What's your diet at min mate. I'd say start getting a couple of liters of full fat milk down you every day for starters


----------



## JStepTricking (Mar 16, 2013)

robc1985 said:


> What's your diet at min mate. I'd say start getting a couple of liters of full fat milk down you every day for starters


Like I said, my diet isn't really a diet, more just eat as much as possible at the moment, I don't know enough to put a structured diet together and was told just to eat as much as I can and put some weight on for now haha!

I did drink a lot of milk, the GOMAD thing, but it doesn't really agree with me, which is why I'm now drinking mass gainers I make myself!


----------



## robc1985 (Jan 28, 2010)

Check my journal mate. Last couple of pages. Has my diet plan on there.

Eat LOTS!


----------



## JStepTricking (Mar 16, 2013)

Went in today, had a pretty crappy session.

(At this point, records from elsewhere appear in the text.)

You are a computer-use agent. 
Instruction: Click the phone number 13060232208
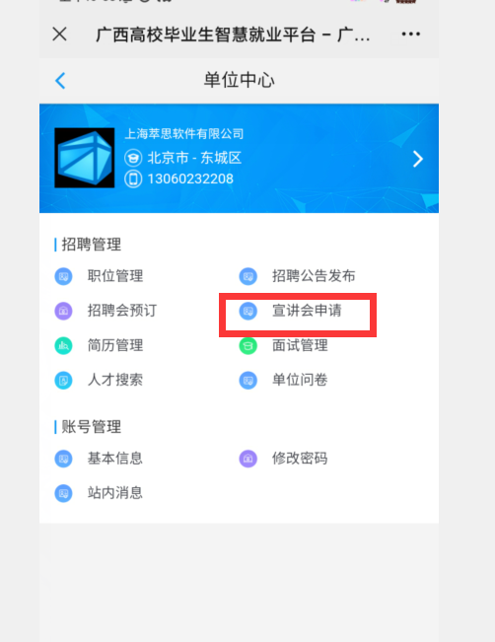190,178
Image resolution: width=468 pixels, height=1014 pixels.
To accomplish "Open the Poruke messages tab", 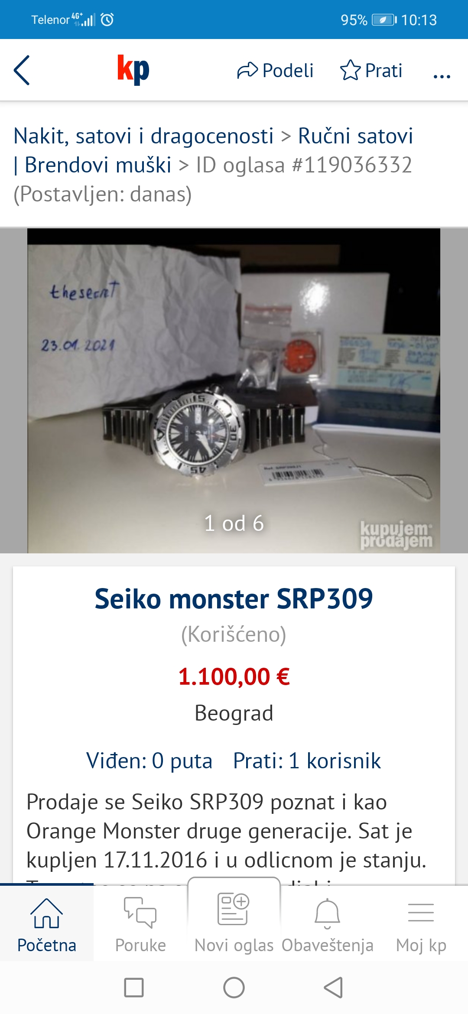I will [140, 924].
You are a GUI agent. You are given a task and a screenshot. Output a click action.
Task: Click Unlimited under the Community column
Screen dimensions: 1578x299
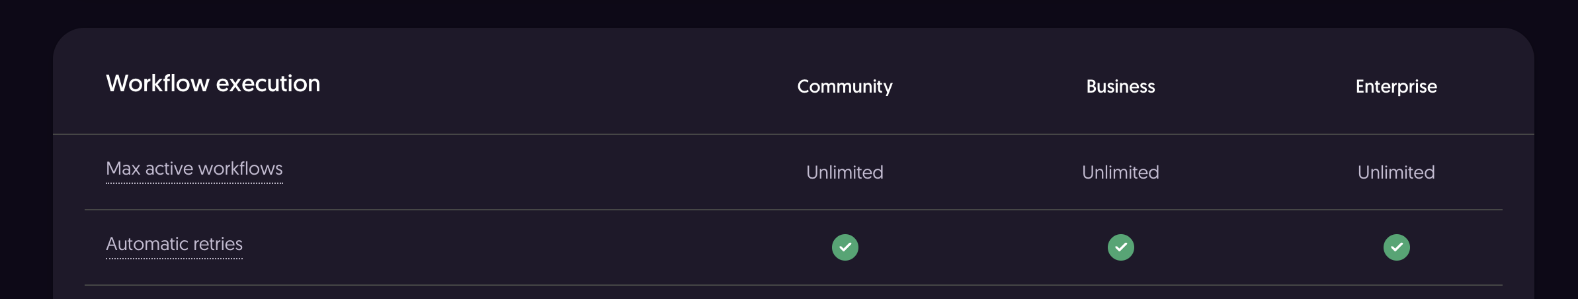click(845, 173)
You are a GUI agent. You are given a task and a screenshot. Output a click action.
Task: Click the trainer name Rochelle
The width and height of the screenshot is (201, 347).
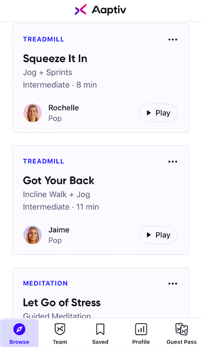(x=63, y=108)
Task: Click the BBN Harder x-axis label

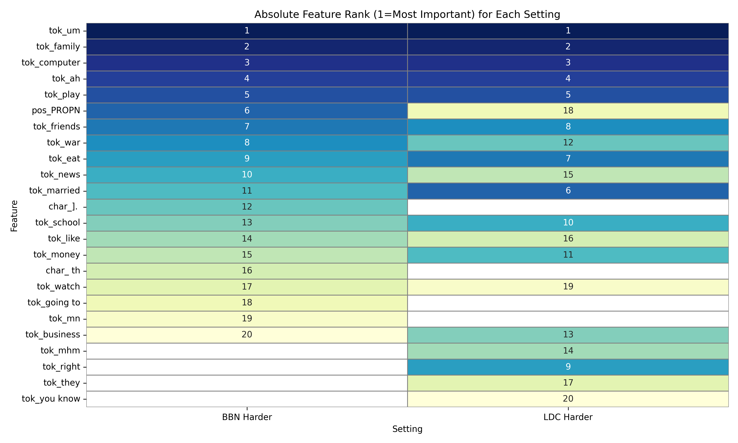Action: [x=247, y=417]
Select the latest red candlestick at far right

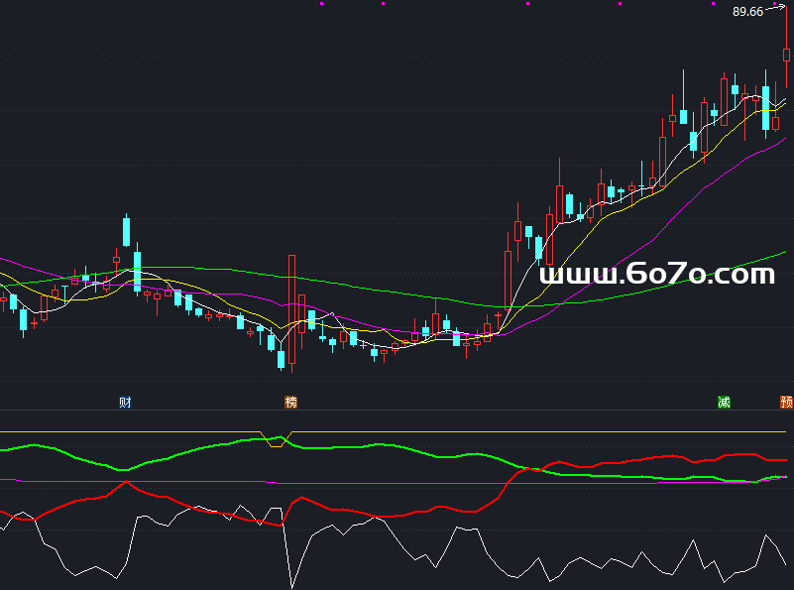coord(787,56)
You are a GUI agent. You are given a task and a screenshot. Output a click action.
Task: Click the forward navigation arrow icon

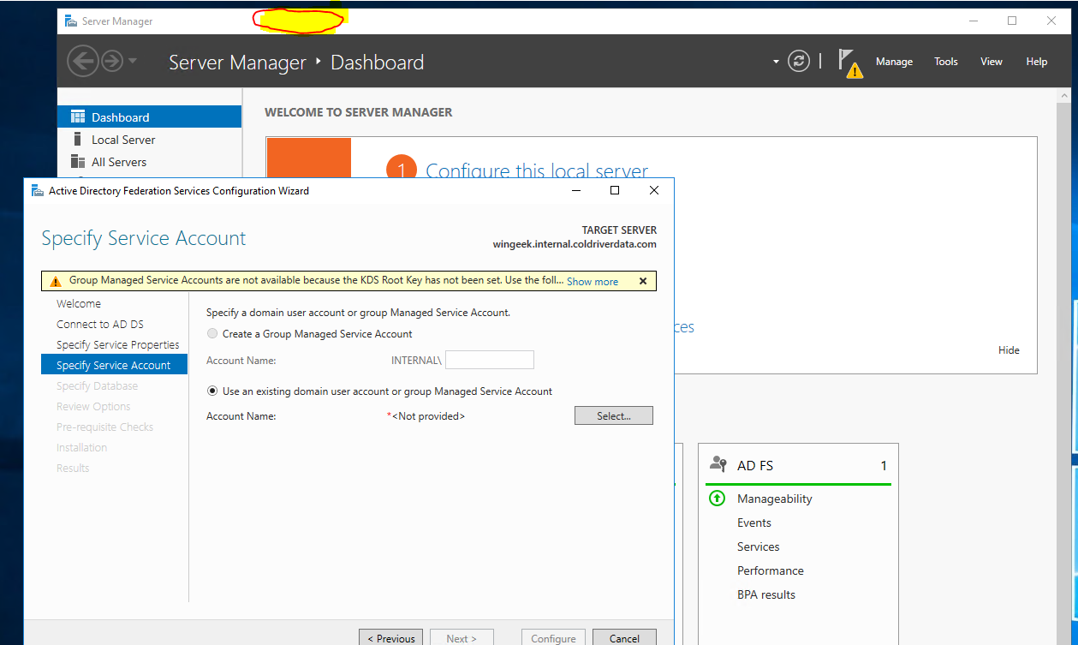(112, 62)
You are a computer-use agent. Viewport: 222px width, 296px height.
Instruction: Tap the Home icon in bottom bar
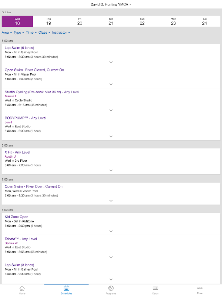point(22,288)
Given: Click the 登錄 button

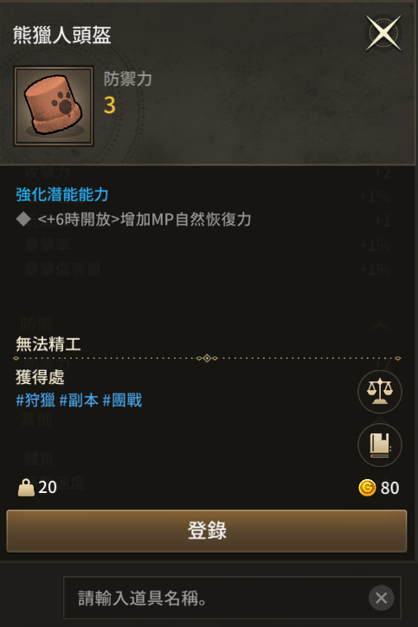Looking at the screenshot, I should pyautogui.click(x=207, y=531).
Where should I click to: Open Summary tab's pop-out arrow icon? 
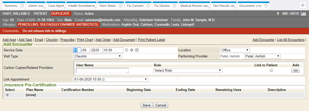(22, 6)
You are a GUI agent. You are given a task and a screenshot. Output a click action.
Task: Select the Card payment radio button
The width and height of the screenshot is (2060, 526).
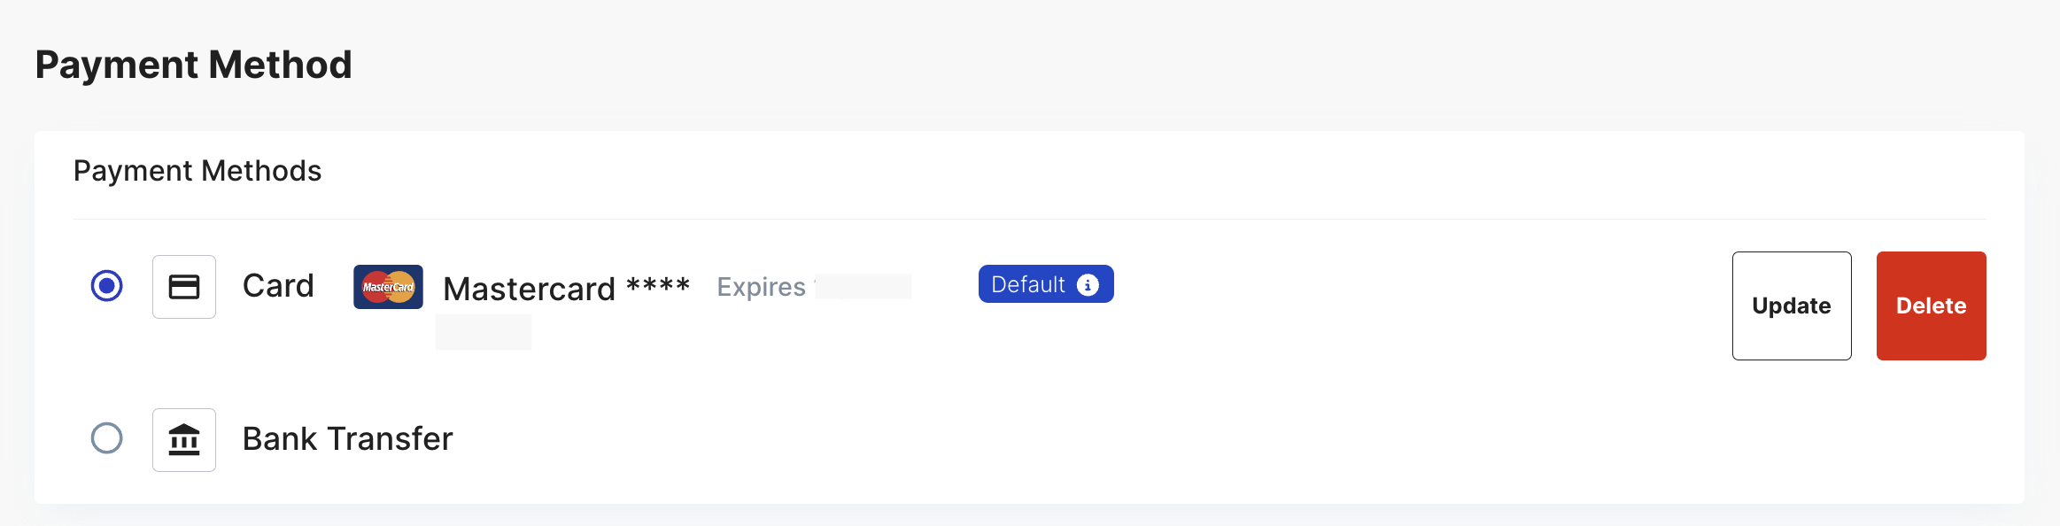[108, 286]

Did 3 sets of push ups to failure 21/9/6 Which Fcuking sucks, regressing in that so I'm gunna switch it out for a while.

EZ bar skull crushers 3 x 8 @ 27.5kg

Tbar Bent over row 4x10 @30kg (Plus whatever the bar weighs in that situation)

Preacher curls 3x8 @ 22.5kg (If the bars weighs 12.5kg like I think it does haha!)

Then just an ab circuit before I left.

Always having problems with nausea every now and again, usually feel a little sh*tty before I go to the gym then sometimes it goes away and other times it gets worse while in there, lately I've just been dealing with it as I think it's my panic attack/anxiety crap messing with me as usual.


----------



## b_mac (Jul 29, 2012)

Id cut out half them exercises and just focus on heavy squats, deads, rows, ohp, DB press.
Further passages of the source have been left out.